Output must consist only of the lines of the material below from the one with "Screen dimensions: 768x1024" through the one with "the file History", each reproduced exactly; no pictures belong in it.

### Data supplied
━━━━━━

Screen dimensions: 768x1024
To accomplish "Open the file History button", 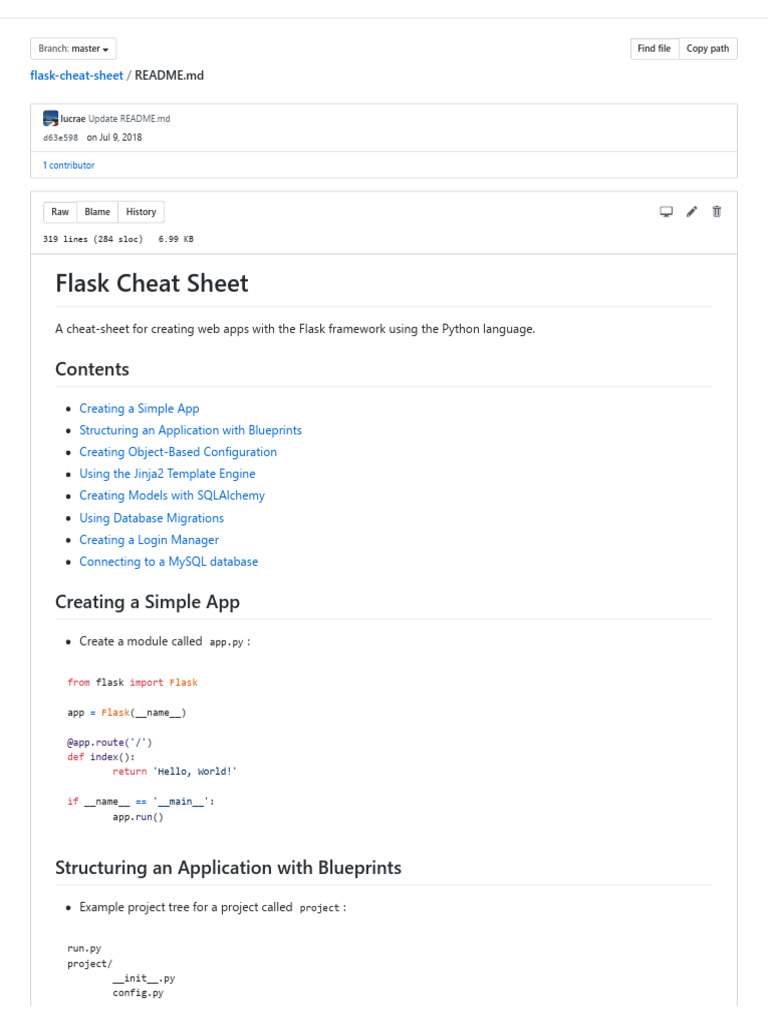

━━━━━━

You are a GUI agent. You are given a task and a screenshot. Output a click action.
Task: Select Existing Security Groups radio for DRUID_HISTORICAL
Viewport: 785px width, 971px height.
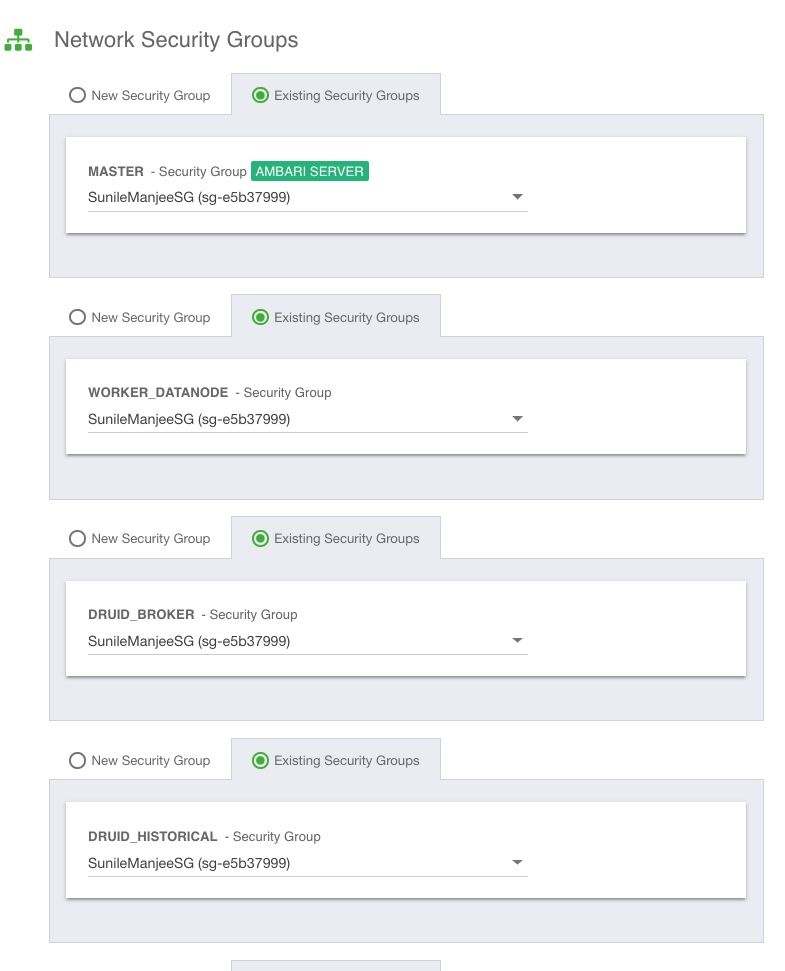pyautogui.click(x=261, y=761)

━━━━━━

### Answer space
Screen dimensions: 768x1024
To accomplish "Open the file History button", 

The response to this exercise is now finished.